Whilst living in Kempsey, she was coached by Lloyd Smith. At the 1994 IPC Athletics World Championships in Berlin, she won silver medals in the Women's 100m, 200m and long jump T45-46 events.
She made her ParalympicGames debut as an 18-year-old at the 1996 Atlanta Games. Winters won a gold medal in the Women's 200m T42-46 event, for which she received a Medal of the Order of Australia, and a bronze medal in the Women's 100m T42-46 event. After the Atlanta Games, she moved to Sydney where she was offered a job with Westpac under the Paralympic Employment Program for elite athletes with disabilities. Once she moved to Sydney she was coached by Col Wright.
At the 1998 IPC Athletics World Championships in Birmingham, she won gold medals in the Women's 100m and 200m T46 events.
At 2000 Sydney Games, she won two gold medals in the 100m T46 and 200m T46 events, and a bronze medal in the 400m T46 event. She felt under enormous pressure going into the Sydney Games due to being the 200m title holder from Atlanta. She said "I did feel a lot of pressure, but the greatest pressure I felt was the pressure I put on myself. I remember before my final in the 200m, I felt like I was going to be physically sick. I’d never felt like that before. My usual mindset was ‘whatever happens, happens."

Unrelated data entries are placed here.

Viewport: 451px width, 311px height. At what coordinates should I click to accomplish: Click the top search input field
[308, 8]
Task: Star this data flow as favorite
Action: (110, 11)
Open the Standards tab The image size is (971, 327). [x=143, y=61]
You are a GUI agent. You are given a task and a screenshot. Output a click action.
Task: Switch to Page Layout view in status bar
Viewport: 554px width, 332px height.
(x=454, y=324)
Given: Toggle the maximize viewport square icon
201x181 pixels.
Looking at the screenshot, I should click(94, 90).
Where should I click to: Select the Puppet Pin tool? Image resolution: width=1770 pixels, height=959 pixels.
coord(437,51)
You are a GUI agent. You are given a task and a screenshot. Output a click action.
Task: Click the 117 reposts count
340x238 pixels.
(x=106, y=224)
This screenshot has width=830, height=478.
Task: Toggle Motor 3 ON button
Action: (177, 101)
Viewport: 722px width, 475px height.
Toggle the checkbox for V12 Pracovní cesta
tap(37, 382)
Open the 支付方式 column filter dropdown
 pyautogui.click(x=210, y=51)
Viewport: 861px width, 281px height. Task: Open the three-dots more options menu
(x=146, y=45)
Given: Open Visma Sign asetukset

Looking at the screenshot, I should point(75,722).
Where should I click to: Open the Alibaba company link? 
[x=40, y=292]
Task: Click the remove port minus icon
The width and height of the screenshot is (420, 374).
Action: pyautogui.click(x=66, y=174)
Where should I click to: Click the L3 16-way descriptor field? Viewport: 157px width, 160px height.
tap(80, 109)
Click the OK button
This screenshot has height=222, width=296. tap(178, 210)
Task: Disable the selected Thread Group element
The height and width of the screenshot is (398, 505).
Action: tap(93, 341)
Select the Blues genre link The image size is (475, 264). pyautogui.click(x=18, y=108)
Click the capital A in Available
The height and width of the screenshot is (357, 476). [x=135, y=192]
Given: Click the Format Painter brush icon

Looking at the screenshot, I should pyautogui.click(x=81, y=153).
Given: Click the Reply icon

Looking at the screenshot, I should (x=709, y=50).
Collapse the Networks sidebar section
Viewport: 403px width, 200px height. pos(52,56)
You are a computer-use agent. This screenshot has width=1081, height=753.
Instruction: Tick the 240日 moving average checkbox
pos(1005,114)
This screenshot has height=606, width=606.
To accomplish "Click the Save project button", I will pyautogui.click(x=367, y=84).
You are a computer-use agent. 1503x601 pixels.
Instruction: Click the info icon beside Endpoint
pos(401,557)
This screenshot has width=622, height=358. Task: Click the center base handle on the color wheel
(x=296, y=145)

In the lead up to the Athens Games she was an Australian Institute of Sport scholarship holder and was coached by Iryna Dvoskina. At the 2004 Athens Games, she won two more gold medals in the 100m and 200m T46 events. Winning the 200m gold medal in Athens made Winters the first Paralympian in Australia to win three successive titles. In 2005, Winters retired from competing.
Winters and her husband, Sean, had their first child, Tom, in January 2010. In 2012, she became the Australian Paralympic Committee's Manager for Marketing and Sponsorship and travelled to London, liaising closely with the athlete's participating in the in the Games.
On the 24th of July 2012, Amy was inducted into the New South Wales Hall of Champions at the Sydney Olympic Park Sports Centre. Winters stated that "The Hall of Champions is an illustrious list of many of the greats of Australian sport and to be considered amongst that group is extremely humbling."